Und die Sprache ist nicht schuld – nicht am Krieg und auch nicht an zerstörten Freundschaften. „Die russische Sprache wird den russischen Präsidenten überleben“, schreibt Kapitelman. „Wenn er schon lange in seinem hässlichen Massenmördergrab verfault. Dann könnten die russischen Wörter, die mir nicht fehlen, noch für vieles gut sein. Zumindest hoffe ich das.“
Ein Ort, der einem nie egal ist
Aber zuletzt kommt er genauso knapp wieder raus aus der Ukraine. An seinem Geburtsort Kyjiw im Pass halten sich die mit Maschinenpistolen bewaffneten Grenzer auf. Da muss er noch einmal schwitzen, bis er doch noch entlassen wird und in einem Zugabteil mit einer jungen Mutter aus dem zerstörten Mariupol Richtung Deutschland fährt, wo sein Vater „frikadellenfreudig am Küchentisch“ sitzt und seine Mutter noch immer selig die Moskauer Nachrichten schaut.

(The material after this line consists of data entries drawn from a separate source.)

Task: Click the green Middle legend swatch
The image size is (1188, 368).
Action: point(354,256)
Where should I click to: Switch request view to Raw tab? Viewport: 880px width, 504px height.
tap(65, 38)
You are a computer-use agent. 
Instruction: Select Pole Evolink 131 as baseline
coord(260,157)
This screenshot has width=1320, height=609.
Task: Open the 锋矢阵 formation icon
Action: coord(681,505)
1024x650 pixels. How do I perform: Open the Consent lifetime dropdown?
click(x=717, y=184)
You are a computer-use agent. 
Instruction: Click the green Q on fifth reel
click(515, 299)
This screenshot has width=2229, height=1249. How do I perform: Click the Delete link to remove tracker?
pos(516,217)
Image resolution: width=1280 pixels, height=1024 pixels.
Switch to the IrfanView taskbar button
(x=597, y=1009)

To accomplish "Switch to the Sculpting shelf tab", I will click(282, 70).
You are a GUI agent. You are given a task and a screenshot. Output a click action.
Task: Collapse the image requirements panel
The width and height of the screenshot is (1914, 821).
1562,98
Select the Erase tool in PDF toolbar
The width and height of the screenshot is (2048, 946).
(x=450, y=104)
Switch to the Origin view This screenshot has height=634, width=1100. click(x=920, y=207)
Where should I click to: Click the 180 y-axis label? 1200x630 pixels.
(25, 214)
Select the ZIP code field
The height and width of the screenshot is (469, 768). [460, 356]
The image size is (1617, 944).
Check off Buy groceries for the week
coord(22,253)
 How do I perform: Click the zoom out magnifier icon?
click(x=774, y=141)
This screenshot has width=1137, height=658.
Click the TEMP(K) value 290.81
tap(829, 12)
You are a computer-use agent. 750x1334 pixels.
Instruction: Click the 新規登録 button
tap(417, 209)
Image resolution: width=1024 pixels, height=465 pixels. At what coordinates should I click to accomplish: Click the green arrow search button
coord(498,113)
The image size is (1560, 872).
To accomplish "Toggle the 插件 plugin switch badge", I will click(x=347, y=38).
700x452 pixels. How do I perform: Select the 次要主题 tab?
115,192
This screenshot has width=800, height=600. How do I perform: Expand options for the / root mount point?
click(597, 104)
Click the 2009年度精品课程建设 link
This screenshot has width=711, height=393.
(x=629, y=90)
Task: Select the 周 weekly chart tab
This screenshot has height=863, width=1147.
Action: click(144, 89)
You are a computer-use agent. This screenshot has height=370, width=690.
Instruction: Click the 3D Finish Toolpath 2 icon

Auch hier gibt es noch einmal eine dieser vielen klugen Passagen, in denen Dimitrij Kapitelman sichtbar macht, wie Propaganda einem den Kopf verdreht, einen regelrecht einspinnt in eine Spiegelwelt, in der die Wirklichkeit auf den Kopf gestellt ist. Da sind die Russen nicht die Angreifer, sondern feiern sich als Befreier, auch wenn sie Städte wie Charkiw gnadenlos zerstören. „Diese russische Wahrheitslüge ist zu kompliziert, als dass ich sie zumindest theoretisch begreifen könnte. Doch meine Mutter bekräftigt sie in aller Schwäche.“
Ein Dilemma. Natürlich. Da helfen auch Dima nur die Erinnerungen an die Kyjiwer, die am Dnepr flanieren. „Und ein Gedanke in jenem Moment, der sich seitdem wie Wahrheit anfühlt: Heimat ist der Ort, der einem nie egal wird. Kyjiw.“
Wahrscheinlich ist es wirklich so scheinbar simpel. Aber so sind alle Orte, die unser Leben bestimmen. Sie lassen uns nicht los, auch wenn wir fast das ganze Leben schon woanders daheim sind. Und auch Dimas Eltern zeigen sich von einer anderen Seite, wenn tatsächlich vom Schicksal der Dortgebliebenen erzählt wird – etwa von Dimas Jugendfreund Rostik, dem jeden Tag die Beorderung an die Front droht. „Bljad“, sagt Dimas Vater. „Einfach so wird dieser Scheißkrieg eben nicht aufhören.“
Und auch mit seiner Mutter hat er am Ende dann doch wieder so einen Moment, in dem sie ihm vertraut ist, wenn beide nach einem wärmenden Sern am Leipziger Nachthimmel suchen. „Wie ein Stern aus Sotschi.“
Und damit trifft seine Geschichte wohl wirklich den Kern unseres Hierseins, wo wir mit lauter unsichtbaren Fäden an eine Vergangenheit gebunden sind, von der wir nicht loskommen. Die uns prägt und die auch unsere Gefühle bestimmt. Auch oder gerade dann, wenn wir – wie Dima und seine Eltern – tausende Kilometer entfernt von der Stadt leben, die uns geprägt hat.
Man nimmt sie immer mit in seiner Seele. Und das sorgt für genug Verwirrungen im Leben. Und man versteht auch besser, warum es solche Läden wie der „Magasin. Russische Spezialitäten“ geben muss, in denen Erinnerungen an ein Land wabern, das es so eigentlich schon lange nicht mehr gibt.
Dmitrij Kapitelman „Russische Spezialitäten“ Hanser Berlin, Berlin 2025, 23 Euro.